GIVEN PROBLEM 1 —
Could you transcribe the part of the passage on BP's recent deals that opens with the words containing "These deals will" and closes with "the coming quarters."?
GIVEN PROBLEM 2 —
Answer these questions from the passage on BP's recent deals:
(a) In what month and year did BP announce transactions to acquire interests in assets in Abu Dhabi, Western Africa, Egypt, and Azerbaijan?
(b) How many existing fuel and convenience sites across Australia are part of the partnership with the Woolworths Group?
(c) For how many years does BP plan to supply LNG to PTT?
GIVEN PROBLEM 3 —
Does each statement agree with the passage on BP's recent deals? Answer yes or no and quote the words that decide it.
(a) The December 2016 transactions were meant to strengthen BP's downstream operations.
(b) PTT is based in Thailand.
(c) The agreement with PTT covers about 1 million tons of LNG per annum.

Apart from this, BP has finalized some meaningful deals across countries over the last two months in order to expand its operations and augment its future growth. In December 2016, the company announced a series of transactions to acquire interests in some of the high quality oil and gas assets in Abu Dhabi, Western Africa, Egypt, and Azerbaijan to strengthen its upstream operations and prepare for the recovery in the commodity markets (For More Details Read: BP Is On A Shopping Spree To Expand Its Operations).

In addition to this, the oil and gas major also declared a few agreements in the last week of 2016 that will support its downstream businesses, even in a weak price environment. These deals include the strategic partnership with the Woolworths Group to acquire, rebrand, and operate their existing 527 fuel and convenience sites across Australia, and 16 other sites (currently under construction), for a sum of $1.3 billion, and a sales and purchase agreement with PTT Public Limited Company (PTT), a fully integrated national petroleum and petrochemical company based in Thailand, under which it plans to supply approximately 1 million tons of LNG per annum to PTT for a term of 20 years (Also Read: BP Starts 2017 On An Optimistic Note).

These deals will not only enable BP to compete with its competitors, but also will allow it to efficiently utilize its financial resources and execution capabilities in the coming quarters.

MATERIAL SUPPLIED —
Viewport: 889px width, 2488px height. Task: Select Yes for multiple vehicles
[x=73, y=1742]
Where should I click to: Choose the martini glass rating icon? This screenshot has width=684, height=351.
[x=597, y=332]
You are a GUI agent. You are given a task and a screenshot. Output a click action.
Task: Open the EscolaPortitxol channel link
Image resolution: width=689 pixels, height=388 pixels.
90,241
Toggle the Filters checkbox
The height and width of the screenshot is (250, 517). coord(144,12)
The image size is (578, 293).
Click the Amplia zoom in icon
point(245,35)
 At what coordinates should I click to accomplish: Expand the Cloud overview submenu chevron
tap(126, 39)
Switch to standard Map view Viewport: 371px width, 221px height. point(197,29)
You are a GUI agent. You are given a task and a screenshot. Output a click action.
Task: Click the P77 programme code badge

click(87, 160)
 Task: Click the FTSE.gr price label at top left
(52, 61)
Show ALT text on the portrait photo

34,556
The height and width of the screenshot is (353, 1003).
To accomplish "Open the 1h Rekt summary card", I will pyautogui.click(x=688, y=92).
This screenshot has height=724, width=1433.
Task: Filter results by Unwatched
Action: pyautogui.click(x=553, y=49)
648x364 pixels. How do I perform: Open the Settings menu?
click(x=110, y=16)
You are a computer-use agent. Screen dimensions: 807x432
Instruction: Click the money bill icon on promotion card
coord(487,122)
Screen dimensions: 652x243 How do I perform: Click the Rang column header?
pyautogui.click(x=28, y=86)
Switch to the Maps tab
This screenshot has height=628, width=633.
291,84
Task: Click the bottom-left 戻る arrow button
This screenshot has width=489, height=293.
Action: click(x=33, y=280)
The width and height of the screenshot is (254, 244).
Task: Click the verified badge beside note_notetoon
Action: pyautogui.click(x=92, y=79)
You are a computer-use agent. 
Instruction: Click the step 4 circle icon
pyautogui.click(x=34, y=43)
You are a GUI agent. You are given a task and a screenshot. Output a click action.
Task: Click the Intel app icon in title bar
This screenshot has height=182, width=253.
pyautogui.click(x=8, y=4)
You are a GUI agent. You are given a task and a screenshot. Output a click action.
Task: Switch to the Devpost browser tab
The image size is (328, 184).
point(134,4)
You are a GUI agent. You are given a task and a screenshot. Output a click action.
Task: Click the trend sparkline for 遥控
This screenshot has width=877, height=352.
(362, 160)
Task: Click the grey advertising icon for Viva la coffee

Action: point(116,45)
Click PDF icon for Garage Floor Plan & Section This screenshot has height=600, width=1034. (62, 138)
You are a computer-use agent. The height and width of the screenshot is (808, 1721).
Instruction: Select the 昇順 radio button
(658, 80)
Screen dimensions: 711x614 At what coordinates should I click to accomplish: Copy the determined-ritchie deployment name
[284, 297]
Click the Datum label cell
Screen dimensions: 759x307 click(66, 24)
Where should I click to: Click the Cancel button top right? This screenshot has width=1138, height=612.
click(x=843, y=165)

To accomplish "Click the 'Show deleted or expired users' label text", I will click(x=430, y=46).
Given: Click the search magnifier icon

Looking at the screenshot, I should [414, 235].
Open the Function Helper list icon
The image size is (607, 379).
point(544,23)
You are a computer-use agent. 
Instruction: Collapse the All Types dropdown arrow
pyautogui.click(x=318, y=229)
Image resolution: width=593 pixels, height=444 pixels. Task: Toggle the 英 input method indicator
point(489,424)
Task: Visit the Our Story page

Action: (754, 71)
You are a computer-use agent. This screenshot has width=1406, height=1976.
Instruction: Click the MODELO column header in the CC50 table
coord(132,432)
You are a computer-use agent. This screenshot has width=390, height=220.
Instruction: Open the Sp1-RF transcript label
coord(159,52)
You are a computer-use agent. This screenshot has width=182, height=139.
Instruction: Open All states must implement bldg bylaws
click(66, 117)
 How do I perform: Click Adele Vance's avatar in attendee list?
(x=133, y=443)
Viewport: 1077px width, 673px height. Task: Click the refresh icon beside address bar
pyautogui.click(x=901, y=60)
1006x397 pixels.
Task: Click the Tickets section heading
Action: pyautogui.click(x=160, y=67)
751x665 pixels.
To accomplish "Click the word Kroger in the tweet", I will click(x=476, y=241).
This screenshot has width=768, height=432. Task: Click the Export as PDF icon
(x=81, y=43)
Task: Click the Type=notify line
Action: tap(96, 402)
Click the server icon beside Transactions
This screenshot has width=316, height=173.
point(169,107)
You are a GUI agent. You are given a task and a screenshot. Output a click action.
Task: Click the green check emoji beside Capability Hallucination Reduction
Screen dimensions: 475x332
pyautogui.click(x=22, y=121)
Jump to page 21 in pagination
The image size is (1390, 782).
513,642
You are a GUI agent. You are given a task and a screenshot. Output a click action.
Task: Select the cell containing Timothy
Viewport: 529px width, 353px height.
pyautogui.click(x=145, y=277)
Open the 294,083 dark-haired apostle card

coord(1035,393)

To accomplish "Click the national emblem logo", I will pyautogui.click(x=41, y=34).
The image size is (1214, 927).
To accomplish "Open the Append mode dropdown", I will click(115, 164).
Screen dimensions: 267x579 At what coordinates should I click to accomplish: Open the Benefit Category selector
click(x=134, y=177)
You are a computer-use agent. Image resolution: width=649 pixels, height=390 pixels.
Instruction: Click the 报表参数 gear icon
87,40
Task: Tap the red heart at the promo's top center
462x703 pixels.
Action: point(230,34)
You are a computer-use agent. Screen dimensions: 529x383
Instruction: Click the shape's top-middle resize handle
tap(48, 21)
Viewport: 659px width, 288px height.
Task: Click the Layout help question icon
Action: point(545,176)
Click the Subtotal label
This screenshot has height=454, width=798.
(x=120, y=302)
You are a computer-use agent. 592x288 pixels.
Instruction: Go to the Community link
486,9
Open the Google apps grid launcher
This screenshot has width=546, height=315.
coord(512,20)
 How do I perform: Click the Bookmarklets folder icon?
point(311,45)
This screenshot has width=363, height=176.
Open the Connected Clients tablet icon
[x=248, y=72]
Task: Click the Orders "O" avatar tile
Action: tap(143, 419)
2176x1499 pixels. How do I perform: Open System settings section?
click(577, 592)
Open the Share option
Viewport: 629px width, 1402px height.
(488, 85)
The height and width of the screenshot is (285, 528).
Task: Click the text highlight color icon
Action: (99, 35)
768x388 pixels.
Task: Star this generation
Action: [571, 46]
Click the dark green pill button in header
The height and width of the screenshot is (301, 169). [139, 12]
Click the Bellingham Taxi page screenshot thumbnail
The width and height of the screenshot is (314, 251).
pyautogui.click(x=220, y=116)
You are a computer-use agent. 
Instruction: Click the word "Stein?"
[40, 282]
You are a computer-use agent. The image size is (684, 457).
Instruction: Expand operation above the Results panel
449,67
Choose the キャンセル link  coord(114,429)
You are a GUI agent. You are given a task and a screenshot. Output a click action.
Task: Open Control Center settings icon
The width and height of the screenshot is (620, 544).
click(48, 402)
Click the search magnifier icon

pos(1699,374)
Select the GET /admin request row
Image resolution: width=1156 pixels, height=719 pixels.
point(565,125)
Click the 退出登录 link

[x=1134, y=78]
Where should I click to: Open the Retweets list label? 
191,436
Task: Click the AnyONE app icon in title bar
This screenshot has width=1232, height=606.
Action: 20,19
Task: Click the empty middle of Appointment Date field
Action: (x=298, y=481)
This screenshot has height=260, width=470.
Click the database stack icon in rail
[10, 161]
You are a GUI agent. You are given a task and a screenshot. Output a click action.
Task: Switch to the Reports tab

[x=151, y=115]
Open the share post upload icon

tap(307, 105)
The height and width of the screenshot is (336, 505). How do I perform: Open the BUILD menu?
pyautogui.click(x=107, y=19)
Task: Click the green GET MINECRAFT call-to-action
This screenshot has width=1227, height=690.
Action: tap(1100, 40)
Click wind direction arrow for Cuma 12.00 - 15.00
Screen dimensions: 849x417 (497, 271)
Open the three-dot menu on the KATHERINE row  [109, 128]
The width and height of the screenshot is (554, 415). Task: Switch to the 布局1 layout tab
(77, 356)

OUTPUT 1 —
These deals will not only enable BP to compete with its competitors, but also will allow it to efficiently utilize its financial resources and execution capabilities in the coming quarters.

OUTPUT 2 —
(a) December 2016
(b) 527
(c) 20 years

OUTPUT 3 —
(a) No: "to strengthen its upstream operations"
(b) Yes: "a fully integrated national petroleum and petrochemical company based in Thailand"
(c) Yes: "approximately 1 million tons of LNG per annum"